Studio album by Chrisye
- Released: November 1997
- Recorded: 1996–1997
- Genre: Pop
- Length: 52:57
- Label: Musica Studios
- Producer: Erwin Gutawa

Chrisye chronology
| AkustiChrisye (1996) | Kala Cinta Menggoda (1997) | Badai Pasti Berlalu (1999) |

= Kala Cinta Menggoda =

Kala Cinta Menggoda (When Love Tempts) is a seventeenth studio album by the Indonesian singer Chrisye, released in November 1997 by Musica Studios. Produced by Erwin Gutawa, who handling the arrangement, it received numerous awards, including two Anugerah Musik Indonesia Awards, in 1998; the music video for the title track won the Asia Viewer's Choice Award that same year. The album was also recorded and released by Chrisye prior to his death, 10 years later.

==Production==
Kala Cinta Menggoda was recorded by Chrisye, with Erwin Gutawa handling the arrangement. Like his 1996 album AkustiChrisye, the album also utilising acoustic music and uses Australian orchestra.

"Ketika Tangan dan Kaki Berkata", one of the album's 10 tracks, was based on the Islamic view of the Last Judgment and verse 65 of Surah Ya Sin, which reads:"Today we shall seal the mouths of the infidels, and their hands will speak to us, and their feet will bear witness to what (evils) they used to earn." The lyrics were written by Taufik Ismail after Chrisye asked him to write lyrics to go with a melody he had written. The recording of "Ketika Tangan dan Kaki Berkata", the last song recorded for the album, required numerous takes because Chrisye would break down in tears after singing a couple of lines. Eventually, Chrisye was able to finish one take the day before he left for Australia. He later wrote that it was one of the most important songs he had ever sung, but he could not sing or listen to it again; he called his emotions in the song the most "sincere" he had ever had while singing.

==Track listing==

| No. | Title | Writer(s) | Length |
|---|---|---|---|
| 1. | "Untukku" ("For Me") | Yovie Widianto | 4:19 |
| 2. | "Kala Cinta Menggoda" ("When Love Tempts") | Guruh Sukarnoputra | 5:28 |
| 3. | "Kembalilah" ("Return") | Tito Soemarsono | 6:37 |
| 4. | "Kalimantan" | Guruh Sukarnoputra | 5:42 |
| 5. | "Mawar Merah" ("Red Rose") | Budi Bidhun | 4:26 |
| 6. | "Ketika Tangan dan Kaki Berkata" ("When Hands and Feet Speak") | Taufik Ismail and Chrisye | 4:21 |
| 7. | "Sahabat" ("Friend") | Chrisye and Rina RD | 5:14 |
| 8. | "Kan Berlalu" ("Will Pass") | Base Jam | 6:27 |
| 9. | "Gelap Kan Sirna" ("The Darkness Will Disappear") | Tohpati and Elena Zachnas | 4:53 |
| 10. | "Negeriku" ("My Country") | Chrisye, Rina RD and Yanti Noer | 5:33 |
| Total length: |  |  | 52:57 |

==Release and reception==
Kala Cinta Menggoda was released in November 1997. Three music videos were produced for the album, for the songs "Ketika Tangan dan Kaki Berkata", "Untukku", and the title track. Both explicitly referenced Javanese culture, with young, rich urbanites wearing Javanese-style masks in "Kala Cinta Menggoda" and Javanese wayang kulit and court dancers in "Untukku".

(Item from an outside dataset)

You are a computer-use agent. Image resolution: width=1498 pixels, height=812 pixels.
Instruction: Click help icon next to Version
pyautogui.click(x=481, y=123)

The album was well-received, leading to Chrisye being voted Indonesia's "Most Wanted Male Singer" of 1998. Chrisye said that he was glad that people still liked his song. The music video for "Kala Cinta Menggoda" won the Asia Viewer's Choice Award in the 1998 MTV Video Music Awards. It also won two prizes at the 1998 Anugerah Musik Indonesia Awards, for Best Album and Best Producer.

Kala Cinta Menggoda has been reissued twice, once as a CD in 2004 and once as part of the Chrisye Masterpiece Trilogy Limited Edition in 2007. Kala Cinta Menggoda was also the album that Chrisye recorded and released before his death from lung cancer, ten years later. Gita Gutawa, daughter of Chrisye's collaborator Erwin, covered "Ketika Tangan dan Kaki Berkata" for her 2010 album Balada Shalawat.